### [Task description]
Hand back each record exactly as you find it.

[Stored records]
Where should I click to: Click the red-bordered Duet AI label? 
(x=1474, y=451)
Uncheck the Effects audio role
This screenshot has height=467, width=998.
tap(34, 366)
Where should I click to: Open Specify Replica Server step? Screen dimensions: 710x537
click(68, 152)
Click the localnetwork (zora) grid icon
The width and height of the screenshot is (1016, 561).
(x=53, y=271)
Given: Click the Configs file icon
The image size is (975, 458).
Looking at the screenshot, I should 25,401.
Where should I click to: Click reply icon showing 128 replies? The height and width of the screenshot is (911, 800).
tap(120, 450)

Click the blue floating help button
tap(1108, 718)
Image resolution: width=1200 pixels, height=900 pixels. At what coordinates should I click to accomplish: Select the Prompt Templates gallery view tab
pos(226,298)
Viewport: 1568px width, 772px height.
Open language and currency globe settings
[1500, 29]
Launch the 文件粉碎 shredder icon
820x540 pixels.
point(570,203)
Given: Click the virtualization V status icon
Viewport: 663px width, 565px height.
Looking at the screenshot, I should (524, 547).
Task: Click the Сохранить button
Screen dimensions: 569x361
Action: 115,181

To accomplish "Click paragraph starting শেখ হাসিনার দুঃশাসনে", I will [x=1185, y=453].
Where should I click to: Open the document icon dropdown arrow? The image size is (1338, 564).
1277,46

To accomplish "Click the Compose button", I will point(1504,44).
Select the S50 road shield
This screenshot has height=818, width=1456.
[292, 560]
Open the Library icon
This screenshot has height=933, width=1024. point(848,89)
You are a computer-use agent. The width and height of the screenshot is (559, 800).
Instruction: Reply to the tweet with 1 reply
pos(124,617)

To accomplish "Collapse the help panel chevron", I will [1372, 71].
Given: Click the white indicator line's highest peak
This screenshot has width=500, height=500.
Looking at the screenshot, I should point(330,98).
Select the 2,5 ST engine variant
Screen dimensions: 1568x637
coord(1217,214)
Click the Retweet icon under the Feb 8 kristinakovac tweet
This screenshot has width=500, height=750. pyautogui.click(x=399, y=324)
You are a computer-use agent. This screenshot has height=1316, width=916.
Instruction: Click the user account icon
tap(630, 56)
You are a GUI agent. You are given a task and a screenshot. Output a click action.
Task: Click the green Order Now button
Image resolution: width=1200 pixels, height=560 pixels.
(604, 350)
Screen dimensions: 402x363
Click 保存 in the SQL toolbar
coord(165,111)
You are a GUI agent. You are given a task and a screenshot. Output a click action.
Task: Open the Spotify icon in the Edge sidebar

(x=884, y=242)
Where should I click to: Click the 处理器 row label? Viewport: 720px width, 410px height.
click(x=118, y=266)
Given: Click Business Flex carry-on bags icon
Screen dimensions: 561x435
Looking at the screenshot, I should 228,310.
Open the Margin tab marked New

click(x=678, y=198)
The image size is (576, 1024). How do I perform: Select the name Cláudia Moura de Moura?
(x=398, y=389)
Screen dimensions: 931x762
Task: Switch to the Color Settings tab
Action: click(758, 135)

### [Solution to the problem]
Where should I click to: Click the red-bordered Duet AI label? 
(x=1474, y=451)
Uncheck the Effects audio role
This screenshot has height=467, width=998.
tap(34, 366)
Where should I click to: Open Specify Replica Server step? Screen dimensions: 710x537
click(68, 152)
Click the localnetwork (zora) grid icon
The width and height of the screenshot is (1016, 561).
(x=53, y=271)
Given: Click the Configs file icon
The image size is (975, 458).
Looking at the screenshot, I should 25,401.
Where should I click to: Click reply icon showing 128 replies? The height and width of the screenshot is (911, 800).
tap(120, 450)

Click the blue floating help button
tap(1108, 718)
Image resolution: width=1200 pixels, height=900 pixels. At what coordinates should I click to accomplish: Select the Prompt Templates gallery view tab
pos(226,298)
Viewport: 1568px width, 772px height.
Open language and currency globe settings
[1500, 29]
Launch the 文件粉碎 shredder icon
820x540 pixels.
point(570,203)
Given: Click the virtualization V status icon
Viewport: 663px width, 565px height.
Looking at the screenshot, I should (524, 547).
Task: Click the Сохранить button
Screen dimensions: 569x361
Action: 115,181

To accomplish "Click paragraph starting শেখ হাসিনার দুঃশাসনে", I will [x=1185, y=453].
Where should I click to: Open the document icon dropdown arrow? The image size is (1338, 564).
1277,46

To accomplish "Click the Compose button", I will point(1504,44).
Select the S50 road shield
This screenshot has height=818, width=1456.
[292, 560]
Open the Library icon
This screenshot has height=933, width=1024. point(848,89)
You are a computer-use agent. The width and height of the screenshot is (559, 800).
Instruction: Reply to the tweet with 1 reply
pos(124,617)

To accomplish "Collapse the help panel chevron", I will [1372, 71].
Given: Click the white indicator line's highest peak
This screenshot has width=500, height=500.
Looking at the screenshot, I should point(330,98).
Select the 2,5 ST engine variant
Screen dimensions: 1568x637
coord(1217,214)
Click the Retweet icon under the Feb 8 kristinakovac tweet
This screenshot has width=500, height=750. pyautogui.click(x=399, y=324)
You are a computer-use agent. This screenshot has height=1316, width=916.
Instruction: Click the user account icon
tap(630, 56)
You are a GUI agent. You are given a task and a screenshot. Output a click action.
Task: Click the green Order Now button
Image resolution: width=1200 pixels, height=560 pixels.
(604, 350)
Screen dimensions: 402x363
Click 保存 in the SQL toolbar
coord(165,111)
You are a GUI agent. You are given a task and a screenshot. Output a click action.
Task: Open the Spotify icon in the Edge sidebar

(x=884, y=242)
Where should I click to: Click the 处理器 row label? Viewport: 720px width, 410px height.
click(x=118, y=266)
Given: Click Business Flex carry-on bags icon
Screen dimensions: 561x435
Looking at the screenshot, I should 228,310.
Open the Margin tab marked New

click(x=678, y=198)
The image size is (576, 1024). How do I perform: Select the name Cláudia Moura de Moura?
(x=398, y=389)
Screen dimensions: 931x762
Task: Switch to the Color Settings tab
Action: click(758, 135)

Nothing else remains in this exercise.